- Task directions
Going from the line that contains "Task: Click the help" down to the last line in the listing below, reproduce every line exactly and include no others.

-- -- --

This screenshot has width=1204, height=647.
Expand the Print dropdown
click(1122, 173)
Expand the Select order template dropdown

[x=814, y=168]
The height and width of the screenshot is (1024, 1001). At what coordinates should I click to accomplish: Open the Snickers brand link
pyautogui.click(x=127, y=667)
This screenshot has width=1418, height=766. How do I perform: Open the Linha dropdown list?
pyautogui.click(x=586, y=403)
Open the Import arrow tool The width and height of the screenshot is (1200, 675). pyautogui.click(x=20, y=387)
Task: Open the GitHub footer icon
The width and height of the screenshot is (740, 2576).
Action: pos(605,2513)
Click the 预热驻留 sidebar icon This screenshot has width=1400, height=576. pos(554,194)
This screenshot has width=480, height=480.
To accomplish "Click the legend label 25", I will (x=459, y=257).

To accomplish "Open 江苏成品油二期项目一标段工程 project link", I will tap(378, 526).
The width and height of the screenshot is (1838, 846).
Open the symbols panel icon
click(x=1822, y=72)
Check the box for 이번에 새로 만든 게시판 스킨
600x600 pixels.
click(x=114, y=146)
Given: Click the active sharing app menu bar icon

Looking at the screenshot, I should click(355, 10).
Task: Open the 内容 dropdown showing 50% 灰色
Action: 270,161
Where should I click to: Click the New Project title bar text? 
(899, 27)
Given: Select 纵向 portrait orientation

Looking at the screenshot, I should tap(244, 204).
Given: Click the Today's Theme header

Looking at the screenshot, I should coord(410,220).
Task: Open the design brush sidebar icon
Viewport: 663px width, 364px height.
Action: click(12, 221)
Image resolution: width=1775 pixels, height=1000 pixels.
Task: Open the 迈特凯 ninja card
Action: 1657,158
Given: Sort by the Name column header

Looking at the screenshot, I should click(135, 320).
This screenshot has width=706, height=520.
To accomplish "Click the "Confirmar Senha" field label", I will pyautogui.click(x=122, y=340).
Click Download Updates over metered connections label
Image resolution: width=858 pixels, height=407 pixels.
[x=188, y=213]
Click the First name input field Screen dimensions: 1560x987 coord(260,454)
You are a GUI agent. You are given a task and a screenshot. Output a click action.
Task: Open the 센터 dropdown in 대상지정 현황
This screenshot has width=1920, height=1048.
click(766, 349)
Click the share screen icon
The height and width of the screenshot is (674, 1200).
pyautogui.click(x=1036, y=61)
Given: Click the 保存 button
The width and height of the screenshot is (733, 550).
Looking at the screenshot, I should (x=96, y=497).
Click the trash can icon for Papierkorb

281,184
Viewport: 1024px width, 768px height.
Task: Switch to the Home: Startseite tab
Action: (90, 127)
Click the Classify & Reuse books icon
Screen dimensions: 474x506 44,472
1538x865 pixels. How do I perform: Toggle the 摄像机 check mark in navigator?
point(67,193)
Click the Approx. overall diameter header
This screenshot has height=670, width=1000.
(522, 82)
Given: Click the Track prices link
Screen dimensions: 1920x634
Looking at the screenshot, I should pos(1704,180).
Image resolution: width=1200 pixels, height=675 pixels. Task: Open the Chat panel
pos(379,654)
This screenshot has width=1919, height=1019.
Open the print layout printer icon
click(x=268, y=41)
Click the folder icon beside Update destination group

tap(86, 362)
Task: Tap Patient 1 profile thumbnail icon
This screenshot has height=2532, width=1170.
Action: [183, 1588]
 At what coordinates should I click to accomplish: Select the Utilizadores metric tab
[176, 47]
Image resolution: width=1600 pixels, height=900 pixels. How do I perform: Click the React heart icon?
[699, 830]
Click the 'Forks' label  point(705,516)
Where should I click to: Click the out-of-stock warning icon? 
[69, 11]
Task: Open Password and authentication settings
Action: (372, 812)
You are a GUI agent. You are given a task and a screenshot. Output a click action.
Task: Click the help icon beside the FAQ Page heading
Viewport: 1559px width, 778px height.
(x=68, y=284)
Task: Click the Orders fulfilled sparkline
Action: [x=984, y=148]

-- -- --

- Answer for this exercise
Task: Click the help icon beside the FAQ Page heading
Viewport: 1559px width, 778px height.
(x=68, y=284)
Task: Click the Orders fulfilled sparkline
Action: [x=984, y=148]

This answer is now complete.